Dans la chaufferie, le responsable d’équipe Dalkia détaille le fonctionnement des installations à un public attentif et dûment équipé.© CD92/Willy Labre
Les variations de température, ici au sein d’un même bâtiment, sont révélées comme par magie par la caméra thermique.© CD92/Stéphanie Gutierrez-Ortéga

Chaîne de transmission

Si les participants coiffent avec enthousiasme la double casquette de technicien et d’ambassadeur des économies d’énergie, une partie d’entre eux n’étaient pas si à l’aise au départ. « Certains me disaient que, puisque j’étais écodéléguée, je n’avais qu’à ramasser les papiers par terre !, raconte Zinab. Maintenant, je leur parle de ce que j’ai appris, il m’arrive d’envoyer des captures d’écran de mes recherches sur le sujet. » D’autres n’hésitent pas à rappeler aux professeurs d’éteindre leur ordinateur en partant. « Ils sont très observateurs, rien ne leur échappe des habitudes de chacun, sourit Yohan Ensergueix. Le fait de répéter les choses les oblige à les conceptualiser et donc à mieux les mémoriser. » « Si on gaspille, bientôt il n’y aura plus rien », insiste Mohamed. « Il faut penser aux gens qui viendront après nous, à nos futurs enfants ou petits-enfants », professe Zenab.

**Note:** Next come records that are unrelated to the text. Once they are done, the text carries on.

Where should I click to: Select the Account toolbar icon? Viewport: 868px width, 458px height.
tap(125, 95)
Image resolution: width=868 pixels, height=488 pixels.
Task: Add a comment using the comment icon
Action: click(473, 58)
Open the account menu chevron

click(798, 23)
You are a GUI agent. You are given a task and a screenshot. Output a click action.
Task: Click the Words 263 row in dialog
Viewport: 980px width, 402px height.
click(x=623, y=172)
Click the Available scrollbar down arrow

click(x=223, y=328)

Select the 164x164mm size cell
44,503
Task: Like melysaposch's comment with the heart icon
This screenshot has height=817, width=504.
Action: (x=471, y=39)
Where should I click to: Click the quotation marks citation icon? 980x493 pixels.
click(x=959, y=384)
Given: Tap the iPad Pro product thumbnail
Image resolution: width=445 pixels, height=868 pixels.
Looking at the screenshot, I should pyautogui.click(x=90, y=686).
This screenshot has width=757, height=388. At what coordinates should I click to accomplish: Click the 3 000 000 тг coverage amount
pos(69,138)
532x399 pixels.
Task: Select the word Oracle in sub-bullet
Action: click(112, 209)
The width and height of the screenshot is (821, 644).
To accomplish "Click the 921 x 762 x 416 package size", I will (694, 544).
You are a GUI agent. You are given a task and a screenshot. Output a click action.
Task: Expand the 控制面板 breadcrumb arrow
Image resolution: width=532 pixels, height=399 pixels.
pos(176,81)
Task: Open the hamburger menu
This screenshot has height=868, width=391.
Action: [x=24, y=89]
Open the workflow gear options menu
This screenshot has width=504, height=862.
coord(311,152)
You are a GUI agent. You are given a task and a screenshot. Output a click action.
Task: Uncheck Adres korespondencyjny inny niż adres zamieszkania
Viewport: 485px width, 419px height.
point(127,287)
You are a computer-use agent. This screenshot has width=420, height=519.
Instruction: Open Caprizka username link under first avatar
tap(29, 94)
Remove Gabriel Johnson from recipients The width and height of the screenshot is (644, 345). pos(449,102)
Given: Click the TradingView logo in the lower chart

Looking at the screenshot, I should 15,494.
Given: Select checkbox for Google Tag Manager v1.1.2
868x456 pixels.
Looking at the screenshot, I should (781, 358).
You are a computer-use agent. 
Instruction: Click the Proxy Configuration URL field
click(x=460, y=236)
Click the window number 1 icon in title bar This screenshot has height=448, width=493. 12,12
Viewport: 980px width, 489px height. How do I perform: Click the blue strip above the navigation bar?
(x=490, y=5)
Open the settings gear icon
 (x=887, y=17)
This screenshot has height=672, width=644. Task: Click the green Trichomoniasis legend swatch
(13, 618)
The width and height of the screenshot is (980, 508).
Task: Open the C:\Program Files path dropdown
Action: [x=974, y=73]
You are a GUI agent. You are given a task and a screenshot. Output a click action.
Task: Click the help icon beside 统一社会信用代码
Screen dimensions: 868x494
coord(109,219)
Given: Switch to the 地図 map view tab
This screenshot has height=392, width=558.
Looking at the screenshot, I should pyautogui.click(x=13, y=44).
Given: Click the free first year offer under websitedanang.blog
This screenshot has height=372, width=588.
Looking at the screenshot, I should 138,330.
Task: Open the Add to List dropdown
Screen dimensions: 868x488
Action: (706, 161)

Hors collège, les écodélégués sont aussi intervenus auprès des CE1 du groupe scolaire Henri-Wallon voisin pour leur présenter de petits jeux autour des économies d’énergie issus de la plateforme CUBE. S. « On a été formés, maintenant, c’est à nous de le faire avec les autres », expliquent fièrement Shana et Inès. Les petits ont bien participé, ils étaient trop choux et gentils. » Enfin, les organisateurs ont prévu un kit à utiliser à la maison, contenant, entre autres, un mousseur à fixer sur le robinet, qui réduit le débit, ou encore un thermomètre à utiliser en période de chauffe – sachant qu’un degré de moins dans une pièce équivaut à 7 % d’énergie en moins consommée. C’est ainsi que l’air de rien, le concours CUBE. S jette des ponts entre les aspects les plus techniques de l’énergie et ses implications sociétales, de la crise énergétique au réchauffement climatique.

Pauline Vinatier

Une nouvelle promotion pour cette rentrée

En septembre, la base nautique du parc départemental de l’Île de Monsieur, à Sèvres, accueille la restitution de la promotion 2022-2023 avec ses cinq collèges – Jean-Perrin à Nanterre, Louis-Pasteur à Gennevilliers, Léonard-de-Vinci à Châtenay-Malabry, Romain-Rolland et Joliot-Curie à Bagneux – et le lancement d’une nouvelle grappe de six collèges pour 2023-2024. L’occasion de revenir sur le classement et d’échanger sur les bonnes pratiques. À ceci, s’ajoute la remise des prix nationale, qui départagera une centaine de collèges, est prévue au quatrième trimestre. En plus des prix d’économies d’énergie, des distinctions thématiques seront décernées : meilleur événement, meilleure animation, coup de cœur du jury, etc.